EXTRACTED TEXT:
** Start **

JULIO RIVERO, a/k/a JULIO C. RIVERO, JULIO TORRES, JULIO C. TORRES, JULIO C. TORRESRIVEROS, and JULIO C. RIVEROS,
Defendant-Appellant. ___________________________
Submitted February 15, 2017 – Decided September 14, 2017
Before Judges Fuentes and Carroll.
On appeal from Superior Court of New Jersey, Law Division, Union County, Indictment No. 10- 10-1089.
Joseph E. Krakora, Public Defender, attorney for appellant (Monique Moyse, Designated Counsel, on the brief).
Grace H. Park, Acting Union County Prosecutor, attorney for respondent (Milton S. Leibowitz, Special Deputy Attorney General/Acting Assistant Prosecutor, of counsel and on the brief).
PER CURIAM Defendant Julio C. Rivero appeals from the July 17, 2015
order entered by the Criminal Part denying his post-conviction
relief (PCR) petition. We affirm.

** End **

PROBLEMS TO WORK ON:
1. From the court opinion excerpt, write out the passage starting with "On appeal from" and going on through "petition. We affirm.".
2. Extend the court opinion excerpt by continuing from its last sentence.

Screen grounding examples:

** Start **

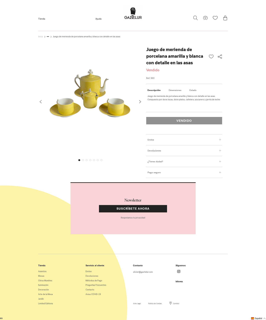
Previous (35, 159)
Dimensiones (175, 90)
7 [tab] (101, 160)
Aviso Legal (137, 303)
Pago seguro (154, 172)
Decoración (43, 289)
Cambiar (176, 303)
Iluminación (43, 285)
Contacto (90, 289)
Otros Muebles (45, 280)
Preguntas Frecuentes (96, 285)
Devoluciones (154, 150)
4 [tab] (90, 160)
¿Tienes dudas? (155, 161)
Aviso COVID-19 (93, 294)
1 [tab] (79, 160)
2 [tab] (83, 160)
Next (144, 159)
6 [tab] (98, 160)
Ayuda (98, 18)
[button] (211, 56)
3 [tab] (87, 160)
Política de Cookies (155, 303)
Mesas (41, 276)
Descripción (154, 90)
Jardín (41, 298)
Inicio (40, 36)
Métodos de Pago (94, 280)
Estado (192, 90)
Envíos (150, 139)
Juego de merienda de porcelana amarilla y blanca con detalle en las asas (86, 36)
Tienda (41, 18)
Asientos (42, 271)
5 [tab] (94, 160)
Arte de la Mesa (45, 294)
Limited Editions (45, 303)
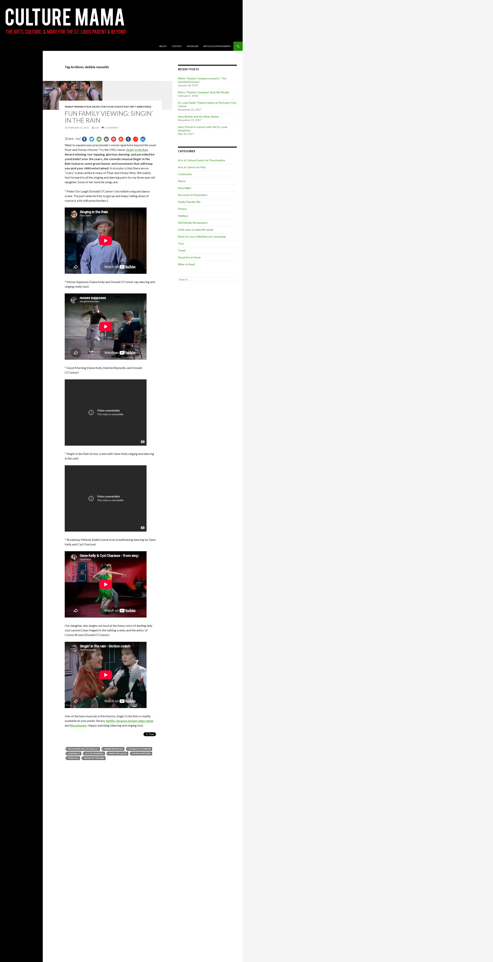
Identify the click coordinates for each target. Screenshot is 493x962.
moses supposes (141, 753)
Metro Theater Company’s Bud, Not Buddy (203, 92)
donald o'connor (139, 749)
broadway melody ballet (83, 749)
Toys (181, 243)
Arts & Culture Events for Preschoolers (201, 160)
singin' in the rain (94, 758)
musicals (73, 758)
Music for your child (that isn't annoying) (121, 106)
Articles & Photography (217, 46)
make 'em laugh (118, 753)
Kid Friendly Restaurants (193, 222)
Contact (177, 46)
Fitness (182, 208)
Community (185, 174)
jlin (96, 127)
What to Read (186, 264)
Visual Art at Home (189, 257)
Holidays (183, 215)
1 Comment (111, 127)
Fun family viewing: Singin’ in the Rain (109, 116)
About (163, 46)
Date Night (184, 188)
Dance (182, 181)
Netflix (110, 721)
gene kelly (74, 753)
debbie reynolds (113, 749)
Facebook (192, 46)
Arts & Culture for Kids (192, 167)
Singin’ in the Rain (137, 149)
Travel (181, 250)
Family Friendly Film (78, 106)
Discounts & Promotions (192, 195)
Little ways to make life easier (195, 229)
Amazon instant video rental (134, 721)
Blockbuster (78, 725)
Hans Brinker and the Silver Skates (198, 116)
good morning (94, 753)
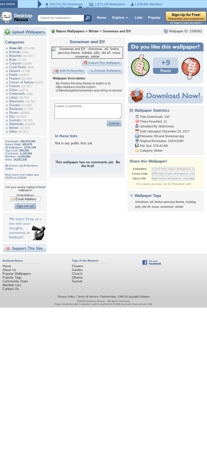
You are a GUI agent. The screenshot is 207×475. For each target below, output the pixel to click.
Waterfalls (16, 124)
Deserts (14, 71)
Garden (77, 270)
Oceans (14, 105)
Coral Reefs (17, 67)
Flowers (14, 78)
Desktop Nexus (95, 301)
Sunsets (15, 120)
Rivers (13, 113)
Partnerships (108, 296)
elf (151, 202)
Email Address (25, 195)
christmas (141, 202)
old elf (146, 207)
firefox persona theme (169, 202)
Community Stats (15, 281)
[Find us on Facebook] (152, 264)
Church (77, 274)
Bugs (13, 59)
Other (13, 131)
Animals (15, 52)
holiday (191, 202)
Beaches (15, 56)
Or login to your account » (186, 22)
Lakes (13, 97)
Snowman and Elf (117, 31)
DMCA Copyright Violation (134, 296)
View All (15, 48)
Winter (13, 128)
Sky (12, 116)
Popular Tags (12, 277)
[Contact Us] (26, 239)
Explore (118, 17)
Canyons (15, 63)
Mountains (16, 101)
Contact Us (11, 289)
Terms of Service (87, 296)
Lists (138, 17)
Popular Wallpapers (17, 274)
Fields (13, 75)
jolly (137, 207)
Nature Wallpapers (70, 31)
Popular (154, 17)
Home (101, 17)
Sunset (77, 281)
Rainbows (16, 109)
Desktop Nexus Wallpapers (16, 17)
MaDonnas (166, 126)
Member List (12, 285)
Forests (14, 86)
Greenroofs (17, 94)
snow (155, 207)
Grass (13, 90)
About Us (9, 270)
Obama (77, 277)
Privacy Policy (66, 296)
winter (179, 207)
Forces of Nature (21, 82)
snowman (167, 207)
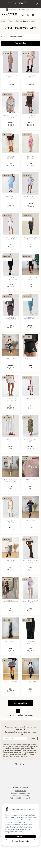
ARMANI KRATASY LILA (30, 602)
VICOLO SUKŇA (10, 358)
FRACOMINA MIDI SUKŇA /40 (10, 521)
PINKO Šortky (30, 480)
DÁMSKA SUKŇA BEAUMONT (30, 238)
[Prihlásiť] (28, 15)
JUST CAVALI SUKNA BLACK (30, 561)
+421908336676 (27, 9)
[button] (23, 15)
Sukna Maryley (10, 682)
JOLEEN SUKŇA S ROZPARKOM (10, 481)
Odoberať (32, 738)
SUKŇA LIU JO (10, 439)
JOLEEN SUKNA (10, 641)
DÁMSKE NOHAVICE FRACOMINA (10, 117)
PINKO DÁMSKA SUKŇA (10, 197)
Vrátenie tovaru (20, 791)
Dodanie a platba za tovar (20, 793)
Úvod (3, 21)
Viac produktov (20, 703)
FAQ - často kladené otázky (20, 798)
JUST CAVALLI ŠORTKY (30, 359)
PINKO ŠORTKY (30, 399)
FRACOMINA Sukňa (10, 601)
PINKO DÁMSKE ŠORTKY (11, 157)
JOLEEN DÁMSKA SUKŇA (30, 278)
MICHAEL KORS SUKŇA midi (30, 642)
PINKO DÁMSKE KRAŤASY (30, 157)
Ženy (11, 21)
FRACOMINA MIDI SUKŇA (30, 440)
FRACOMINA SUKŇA (30, 318)
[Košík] (33, 15)
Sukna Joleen (30, 682)
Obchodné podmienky (20, 795)
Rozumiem (20, 836)
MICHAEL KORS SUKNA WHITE (11, 400)
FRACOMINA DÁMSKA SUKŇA (10, 278)
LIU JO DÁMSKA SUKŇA (11, 76)
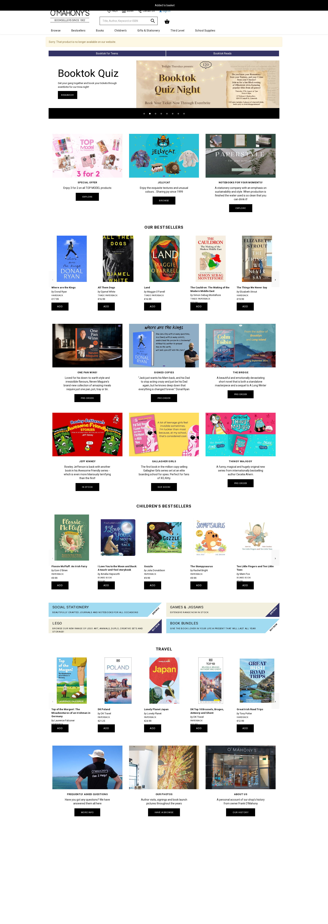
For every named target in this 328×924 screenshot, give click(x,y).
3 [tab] (155, 114)
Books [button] (100, 30)
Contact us (149, 11)
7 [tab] (178, 114)
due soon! (164, 487)
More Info (87, 812)
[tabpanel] (164, 89)
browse (164, 200)
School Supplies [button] (205, 30)
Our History (240, 812)
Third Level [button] (177, 30)
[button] (167, 21)
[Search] (152, 21)
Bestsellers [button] (78, 30)
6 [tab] (172, 114)
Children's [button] (120, 30)
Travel (164, 649)
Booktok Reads (223, 53)
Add (60, 306)
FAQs (114, 11)
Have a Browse (164, 812)
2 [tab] (150, 114)
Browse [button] (56, 30)
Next (275, 273)
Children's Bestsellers (164, 506)
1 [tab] (144, 114)
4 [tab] (161, 114)
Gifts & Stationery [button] (148, 30)
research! (67, 95)
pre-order (87, 398)
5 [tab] (167, 114)
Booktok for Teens (107, 53)
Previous (53, 273)
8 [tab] (184, 114)
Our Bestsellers (164, 227)
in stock (87, 487)
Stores (130, 11)
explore (87, 196)
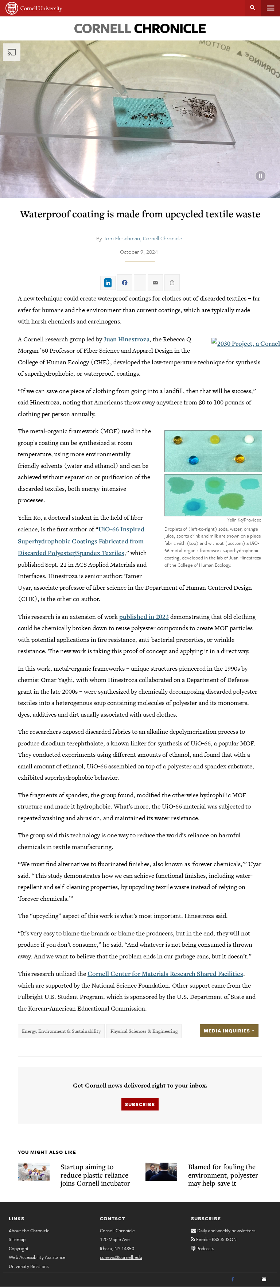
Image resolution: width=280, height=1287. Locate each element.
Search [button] (253, 8)
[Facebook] (232, 1279)
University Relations (28, 1266)
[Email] (264, 1279)
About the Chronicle (29, 1230)
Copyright (19, 1248)
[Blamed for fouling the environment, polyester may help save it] (161, 1172)
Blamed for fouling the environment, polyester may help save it (223, 1174)
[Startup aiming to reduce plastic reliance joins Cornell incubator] (34, 1172)
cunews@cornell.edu (121, 1257)
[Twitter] (248, 1279)
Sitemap (17, 1239)
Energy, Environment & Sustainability (61, 1031)
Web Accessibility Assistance (37, 1257)
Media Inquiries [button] (228, 1030)
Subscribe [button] (140, 1104)
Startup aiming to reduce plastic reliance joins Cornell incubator (95, 1174)
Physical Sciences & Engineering (144, 1031)
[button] (213, 473)
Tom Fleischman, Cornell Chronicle (143, 238)
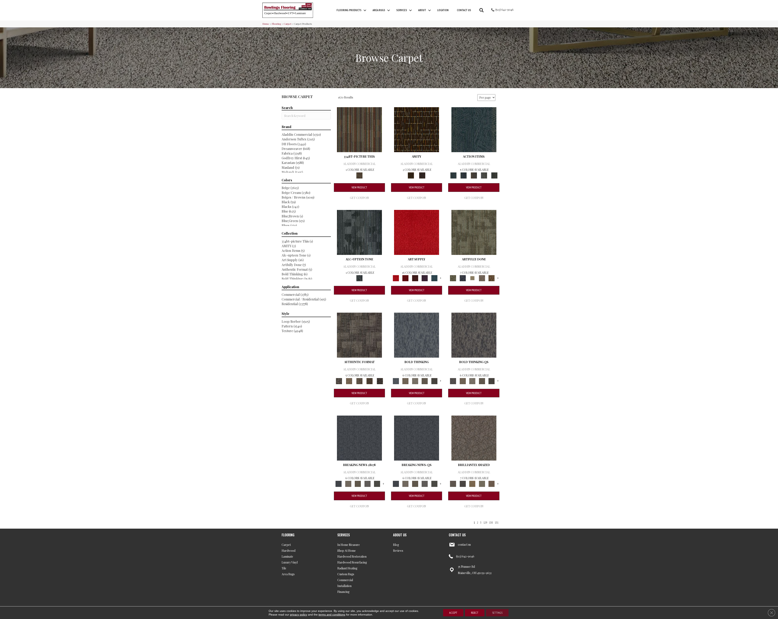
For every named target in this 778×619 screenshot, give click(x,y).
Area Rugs (379, 10)
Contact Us (464, 10)
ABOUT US (400, 534)
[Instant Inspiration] (491, 483)
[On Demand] (377, 483)
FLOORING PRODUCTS (349, 10)
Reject (474, 613)
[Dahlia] (405, 278)
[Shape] (416, 335)
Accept (453, 613)
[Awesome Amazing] (482, 278)
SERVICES (343, 534)
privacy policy (298, 614)
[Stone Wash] (434, 278)
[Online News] (359, 437)
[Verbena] (424, 278)
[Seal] (434, 380)
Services (401, 10)
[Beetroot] (415, 278)
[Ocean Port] (463, 175)
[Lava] (415, 380)
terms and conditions (331, 614)
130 (491, 522)
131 (496, 522)
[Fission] (424, 380)
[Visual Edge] (359, 335)
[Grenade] (405, 380)
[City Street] (494, 175)
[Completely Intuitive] (472, 483)
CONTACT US (457, 534)
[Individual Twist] (359, 380)
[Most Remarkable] (462, 278)
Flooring (276, 23)
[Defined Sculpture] (349, 380)
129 (485, 522)
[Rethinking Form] (369, 380)
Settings (497, 613)
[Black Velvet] (422, 175)
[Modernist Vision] (472, 278)
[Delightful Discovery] (473, 232)
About (422, 10)
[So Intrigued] (473, 437)
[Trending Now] (348, 483)
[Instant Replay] (367, 483)
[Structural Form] (379, 380)
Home (265, 23)
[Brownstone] (473, 175)
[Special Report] (358, 483)
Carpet (287, 23)
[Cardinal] (416, 232)
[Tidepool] (473, 129)
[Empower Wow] (482, 483)
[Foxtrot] (359, 232)
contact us (464, 544)
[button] (364, 10)
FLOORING (288, 534)
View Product (359, 187)
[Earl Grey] (484, 175)
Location (443, 10)
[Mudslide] (359, 129)
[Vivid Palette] (491, 278)
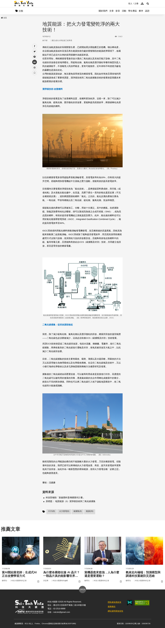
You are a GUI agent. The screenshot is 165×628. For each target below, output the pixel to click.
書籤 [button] (34, 72)
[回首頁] (24, 3)
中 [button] (35, 62)
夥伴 (141, 11)
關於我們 (103, 11)
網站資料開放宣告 (115, 611)
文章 (111, 11)
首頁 (5, 18)
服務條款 (111, 607)
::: (126, 3)
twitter (34, 51)
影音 (118, 11)
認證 (147, 11)
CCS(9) (51, 511)
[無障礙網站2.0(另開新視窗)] (142, 602)
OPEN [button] (82, 589)
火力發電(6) (64, 511)
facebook (34, 46)
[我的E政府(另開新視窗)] (129, 603)
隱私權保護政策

** End **

RESPONSES BY TASK:
1.
On appeal from Superior Court of New Jersey, Law Division, Union County, Indictment No. 10- 10-1089.
Joseph E. Krakora, Public Defender, attorney for appellant (Monique Moyse, Designated Counsel, on the brief).
Grace H. Park, Acting Union County Prosecutor, attorney for respondent (Milton S. Leibowitz, Special Deputy Attorney General/Acting Assistant Prosecutor, of counsel and on the brief).
PER CURIAM Defendant Julio C. Rivero appeals from the July 17, 2015
order entered by the Criminal Part denying his post-conviction
relief (PCR) petition. We affirm.

2.
On November 30, 2011, defendant was tried before a jury for
first degree carjacking, N.J.S.A. 2C:15-2; first degree robbery,
N.J.S.A. 2C:15-1; third degree possession of a weapon (knife) for
an unlawful purpose, N.J.S.A. 2C:39-5(d); third degree terroristic
threats, N.J.S.A. 2C:12-3(a); third degree resisting arrest,
N.J.S.A. 2C:29-2(a); third degree possession of cocaine, N.J.S.A.
2C:35-10(a)(1); and fourth degree unlawful possession of a weapon
(knife), N.J.S.A. 2C:39-4(d). On December 6, 2011, the jury
returned its verdict finding defendant guilty on all of the
charges.
On March 9, 2012, the trial judge applied the doctrine of
merger and sentenced defendant on the first degree carjacking
conviction to serve a term of twenty years, with an eighty-five
percent period of parole ineligibility and five years of parole
supervision pursuant to the No Early Release Act (NERA), N.J.S.A.
2C:43-7.2. The judge also imposed a consecutive term of four
years on the third degree resisting arrest, a concurrent term of
four years on the third degree possession of cocaine, and a
concurrent term of nine months on the fourth degree unlawful
possession of a knife. This resulted in an aggregate term of
2 A-5562-14T1 twenty-four years, with a seventeen-year period of parole
ineligibility.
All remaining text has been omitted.